» **Exercise goal**: Copy every line from the records that holds the word "Given".

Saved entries
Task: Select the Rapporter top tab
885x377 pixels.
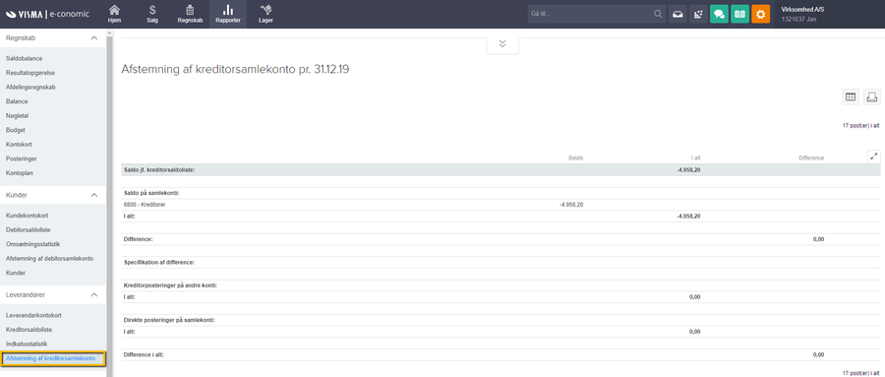Action: coord(228,14)
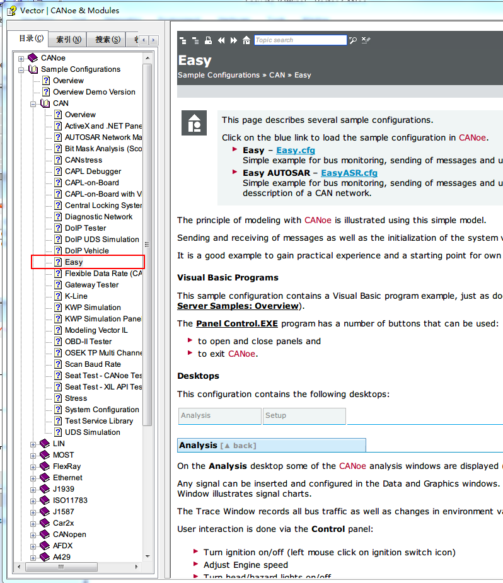Go to next topic with forward arrows
Screen dimensions: 503x583
coord(234,40)
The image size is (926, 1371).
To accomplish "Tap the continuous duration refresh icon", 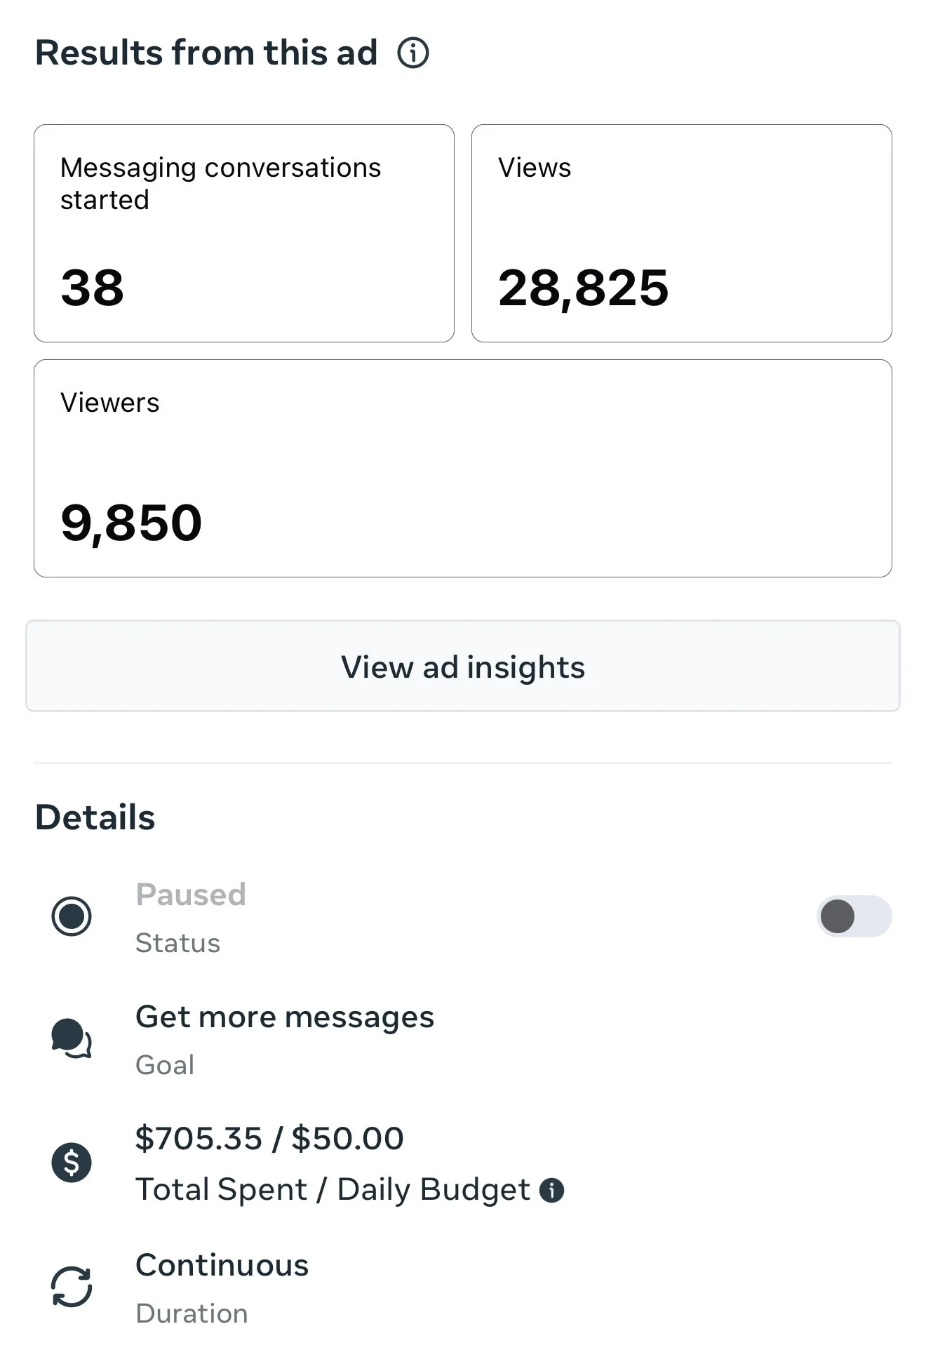I will click(x=72, y=1287).
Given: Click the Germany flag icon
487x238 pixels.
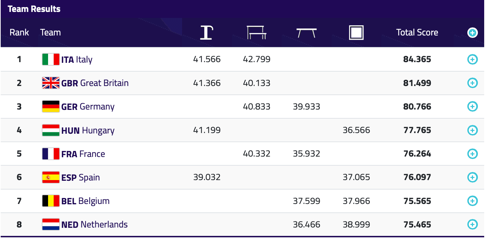Looking at the screenshot, I should click(x=51, y=106).
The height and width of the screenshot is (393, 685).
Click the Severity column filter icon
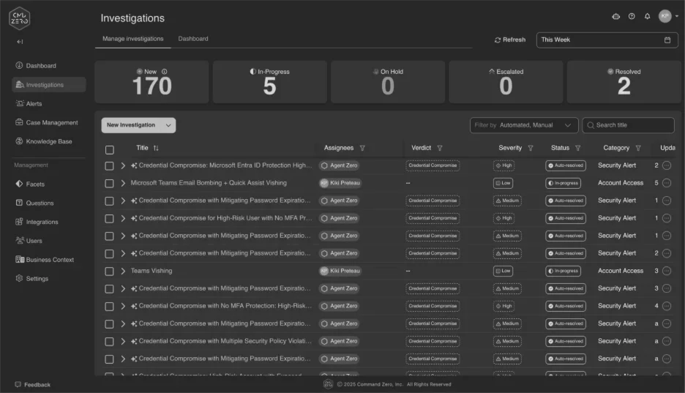531,148
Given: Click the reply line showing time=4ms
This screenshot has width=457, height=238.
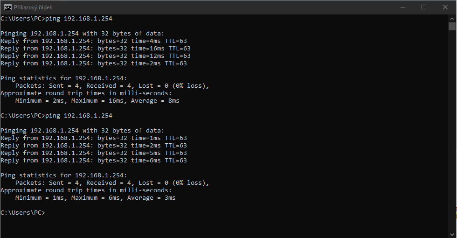Looking at the screenshot, I should pos(94,41).

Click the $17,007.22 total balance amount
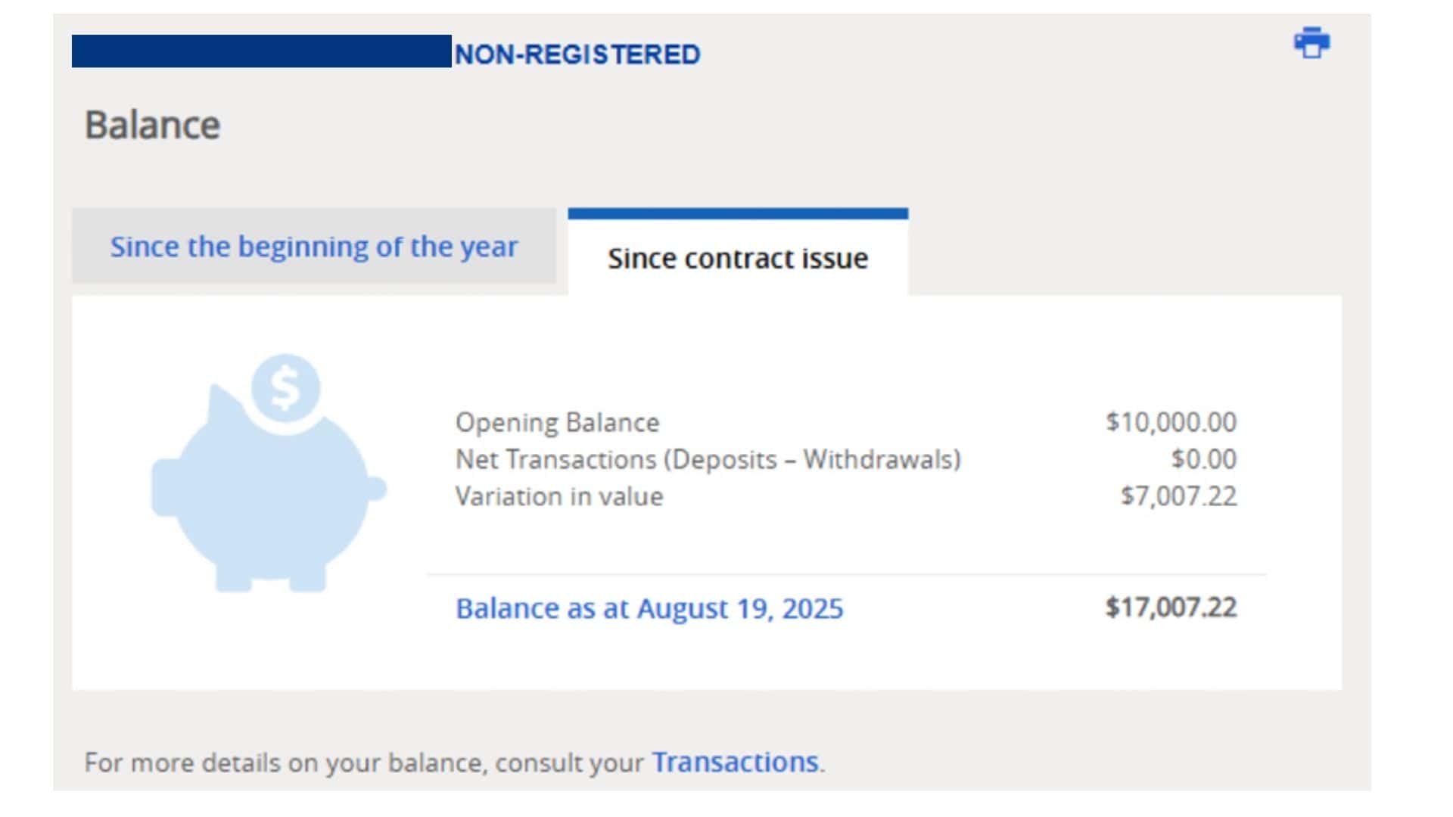point(1171,607)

» **Response to this exercise**:
Given: Click the Germany flag icon
Given: Click the reply line showing time=4ms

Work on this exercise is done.